Le autorità iraniane hanno annunciato che alcune aree delle province di Bushehr e Hormozgan sono state colpite da attacchi statunitensi che hanno preso di mira ponti e infrastrutture situate lungo importanti arterie stradali. Secondo le informazioni disponibili, finora non si registrano vittime.
Il governatore della provincia di Bushehr, Mohammad Mozaffari, ha dichiarato all’agenzia di stampa IRNA che una zona situata alla periferia della città di Choghadak, nella provincia di Bushehr, è stata colpita da un attacco statunitense. Ha inoltre riferito che diverse esplosioni sono state udite nei dintorni della città nelle prime ore di sabato mattina.
Mozaffari ha precisato che l’attacco non ha causato né morti né feriti. Ha aggiunto che le autorità competenti stanno proseguendo le indagini per accertare i dettagli dell’operazione, invitando la popolazione a seguire gli sviluppi del conflitto esclusivamente attraverso le fonti ufficiali e a non diffondere voci o informazioni non verificate.
Tre ponti e un tunnel colpiti su importanti assi viari
Nella provincia di Hormozgan, le autorità locali hanno dichiarato che le forze statunitensi hanno continuato i loro attacchi, prendendo di mira tre ponti e un tunnel lungo alcune delle principali vie di comunicazione.
Secondo il comunicato, i raid hanno colpito il ponte sul fiume Shur, situato sulla strada che collega Bandar Abbas a Sirjan, oltre al ponte sull’asse Minab–Rudan, nei pressi dello svincolo di Sarzeh. È stato inoltre attaccato il tunnel Shahid Mirzaei, sulla strada tra Bandar Abbas e Hajiabad, provocandone la chiusura in entrambe le direzioni.
Le autorità della provincia di Hormozgan hanno invitato i cittadini a evitare queste strade fino a nuovo avviso, precisando che sono in corso interventi per aprire percorsi alternativi e predisporre deviazioni al fine di garantire la continuità dei trasporti.

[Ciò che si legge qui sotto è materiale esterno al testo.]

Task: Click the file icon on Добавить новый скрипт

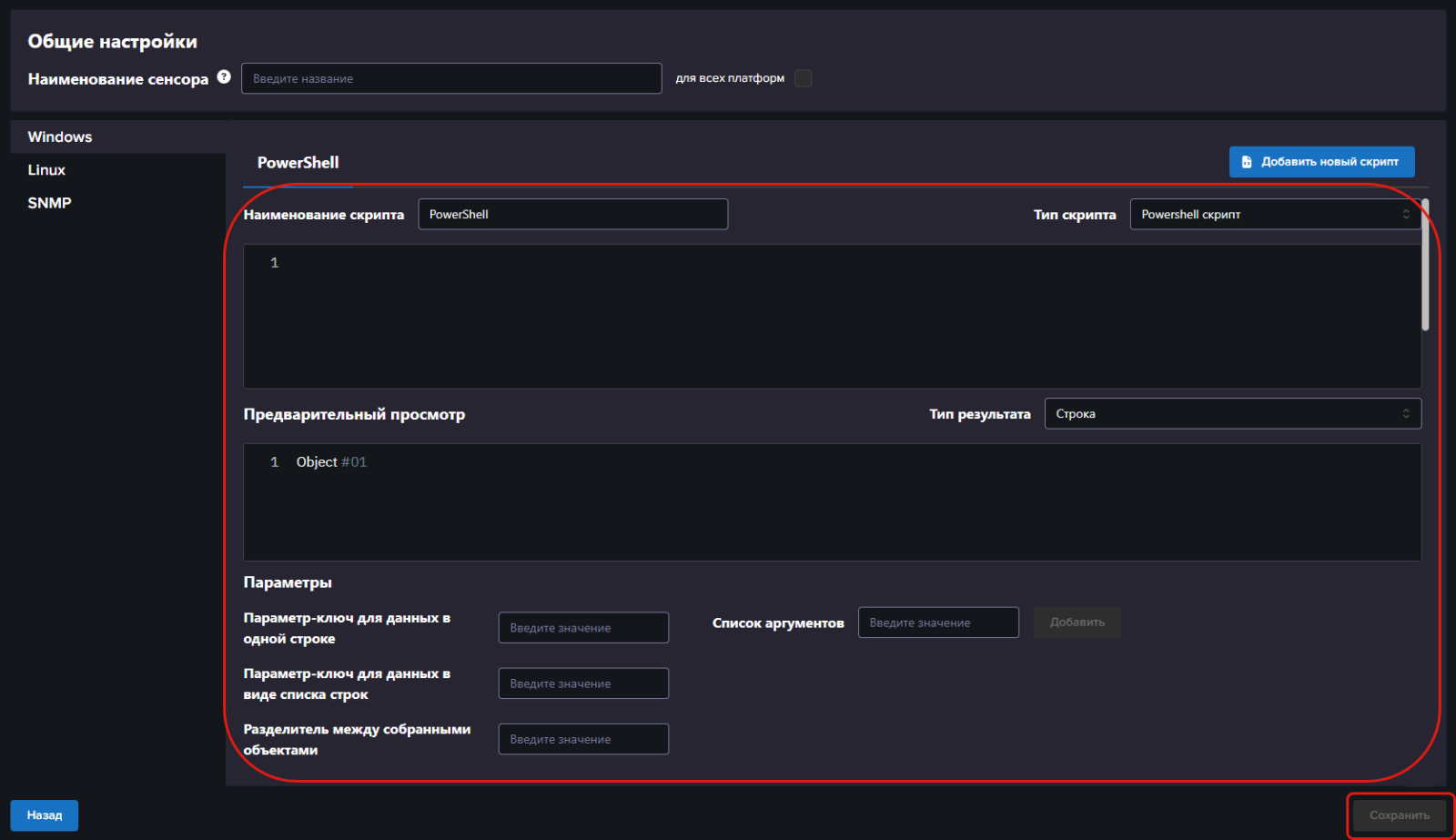Action: click(1247, 162)
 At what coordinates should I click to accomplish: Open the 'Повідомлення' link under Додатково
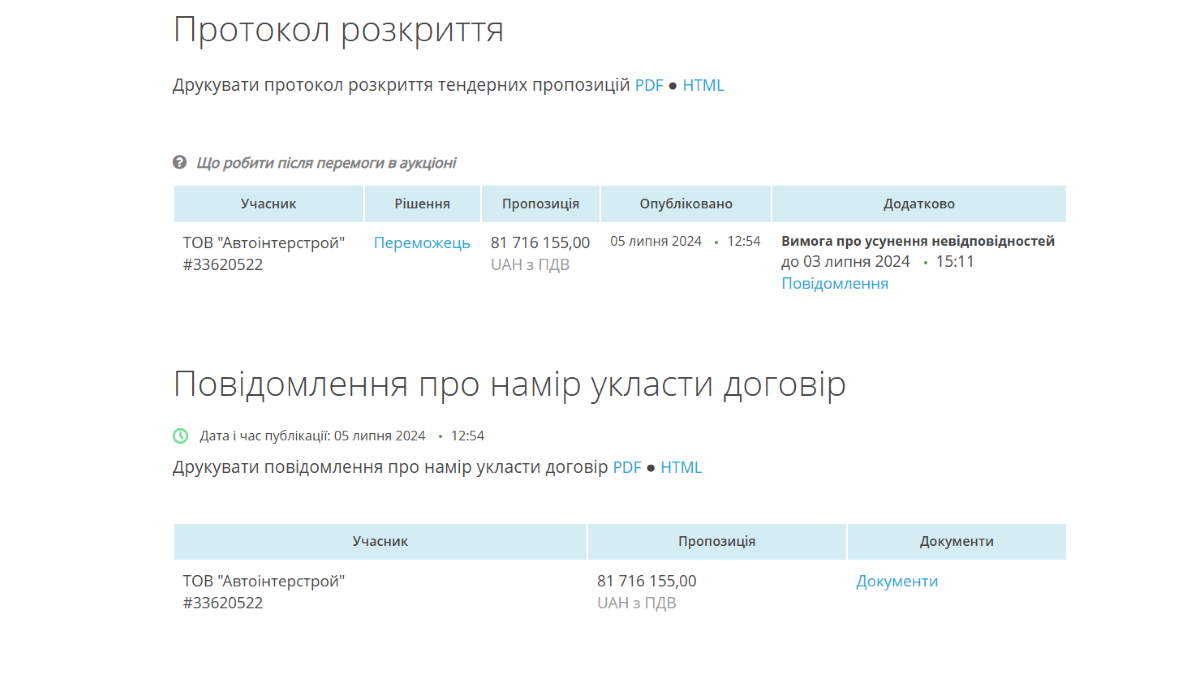pyautogui.click(x=834, y=284)
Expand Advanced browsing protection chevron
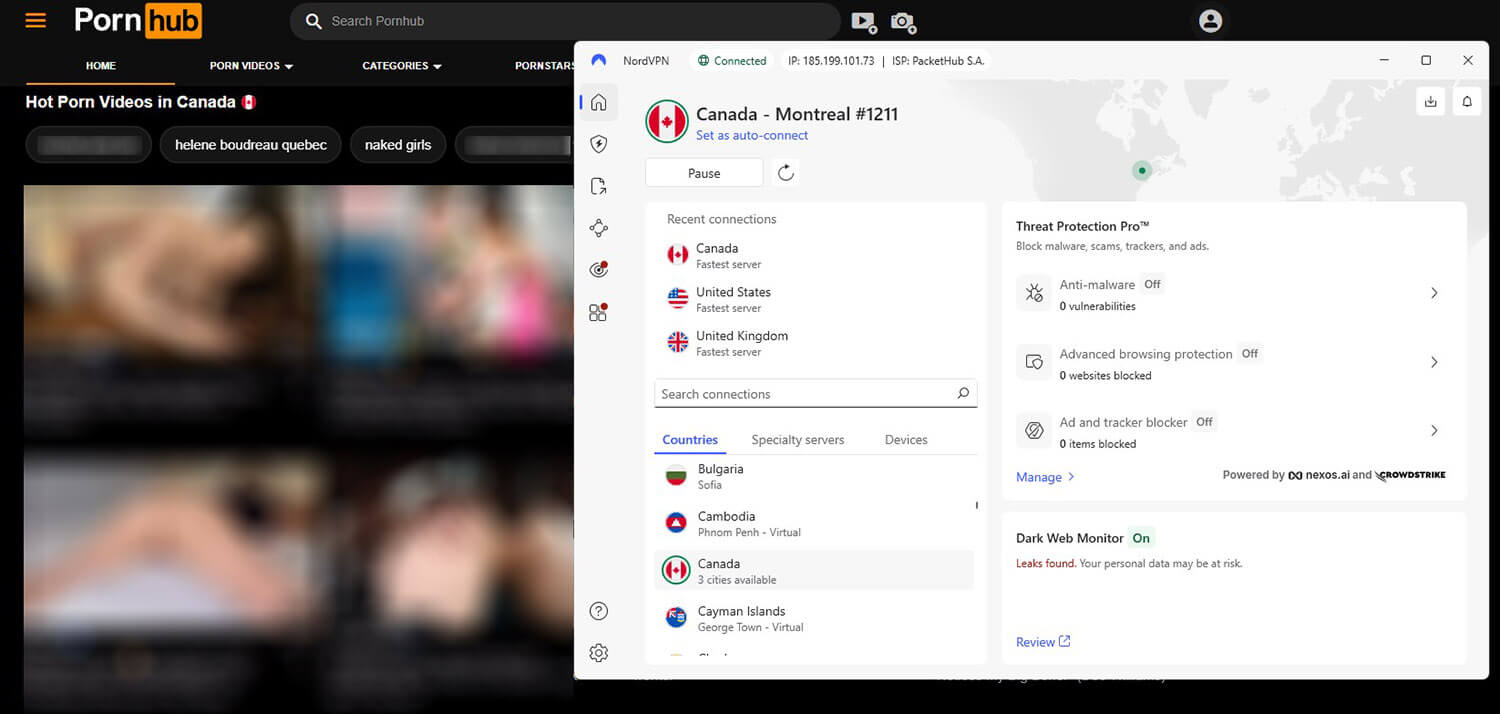This screenshot has width=1500, height=714. (x=1433, y=362)
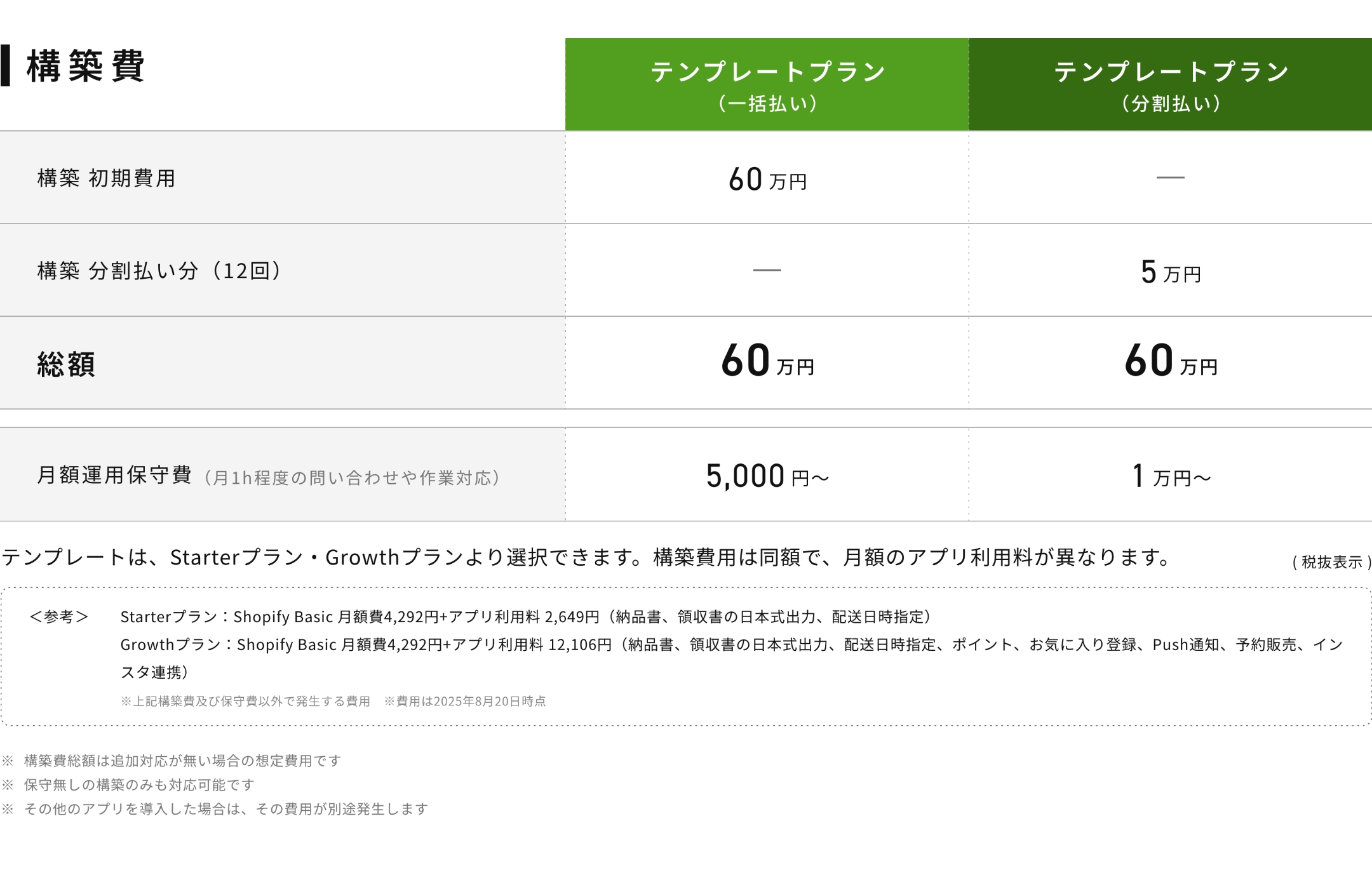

Questi attacchi si inseriscono nel contesto della crescente escalation militare tra gli Stati Uniti e l’Iran, caratterizzata dall’estensione delle operazioni statunitensi contro infrastrutture e reti di trasporto in diverse province iraniane. Nel frattempo, le autorità iraniane continuano a valutare l’entità dei danni e ad adottare misure preventive per limitare le conseguenze sulle attività civili.